**YOUR TASK:** Scan the entries for the string "green" and give the number of lines that have it, nothing further.

### RECORDS SUPPLIED

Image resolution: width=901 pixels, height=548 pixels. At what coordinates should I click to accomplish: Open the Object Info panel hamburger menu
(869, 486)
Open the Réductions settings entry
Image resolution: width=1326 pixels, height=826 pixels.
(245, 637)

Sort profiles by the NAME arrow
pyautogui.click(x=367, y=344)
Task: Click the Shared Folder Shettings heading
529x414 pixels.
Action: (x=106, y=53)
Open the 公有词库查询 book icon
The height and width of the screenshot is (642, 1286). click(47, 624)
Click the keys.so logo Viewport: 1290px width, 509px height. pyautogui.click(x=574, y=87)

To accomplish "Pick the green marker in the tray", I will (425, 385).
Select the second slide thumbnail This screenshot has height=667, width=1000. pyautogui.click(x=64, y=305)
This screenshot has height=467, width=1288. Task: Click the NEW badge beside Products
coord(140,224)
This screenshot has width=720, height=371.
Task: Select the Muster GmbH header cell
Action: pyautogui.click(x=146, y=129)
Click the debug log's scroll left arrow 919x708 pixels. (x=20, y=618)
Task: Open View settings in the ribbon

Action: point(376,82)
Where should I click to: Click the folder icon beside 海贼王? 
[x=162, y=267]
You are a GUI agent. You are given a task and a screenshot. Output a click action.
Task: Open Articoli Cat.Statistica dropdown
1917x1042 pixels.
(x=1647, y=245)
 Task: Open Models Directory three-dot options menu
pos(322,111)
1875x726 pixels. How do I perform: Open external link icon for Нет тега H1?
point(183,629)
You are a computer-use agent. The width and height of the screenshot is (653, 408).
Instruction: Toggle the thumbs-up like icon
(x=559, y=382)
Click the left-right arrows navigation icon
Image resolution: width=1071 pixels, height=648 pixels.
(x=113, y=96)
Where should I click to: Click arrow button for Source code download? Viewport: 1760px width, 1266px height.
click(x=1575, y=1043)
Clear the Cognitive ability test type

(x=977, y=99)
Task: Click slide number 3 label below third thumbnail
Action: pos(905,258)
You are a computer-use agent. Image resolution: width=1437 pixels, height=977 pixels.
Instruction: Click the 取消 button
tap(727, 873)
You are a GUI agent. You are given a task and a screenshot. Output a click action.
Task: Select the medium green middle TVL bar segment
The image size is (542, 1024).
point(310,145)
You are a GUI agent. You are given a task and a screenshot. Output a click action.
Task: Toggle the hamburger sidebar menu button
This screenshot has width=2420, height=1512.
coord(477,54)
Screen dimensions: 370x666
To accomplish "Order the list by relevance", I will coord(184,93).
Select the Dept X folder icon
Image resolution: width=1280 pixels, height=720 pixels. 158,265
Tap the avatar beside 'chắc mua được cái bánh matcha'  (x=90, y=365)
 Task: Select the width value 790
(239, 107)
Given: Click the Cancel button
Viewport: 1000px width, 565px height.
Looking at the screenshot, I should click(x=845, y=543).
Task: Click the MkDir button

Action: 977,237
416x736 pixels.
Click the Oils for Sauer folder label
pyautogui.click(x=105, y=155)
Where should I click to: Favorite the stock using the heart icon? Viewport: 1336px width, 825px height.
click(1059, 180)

######

**ANSWER SECTION:** 2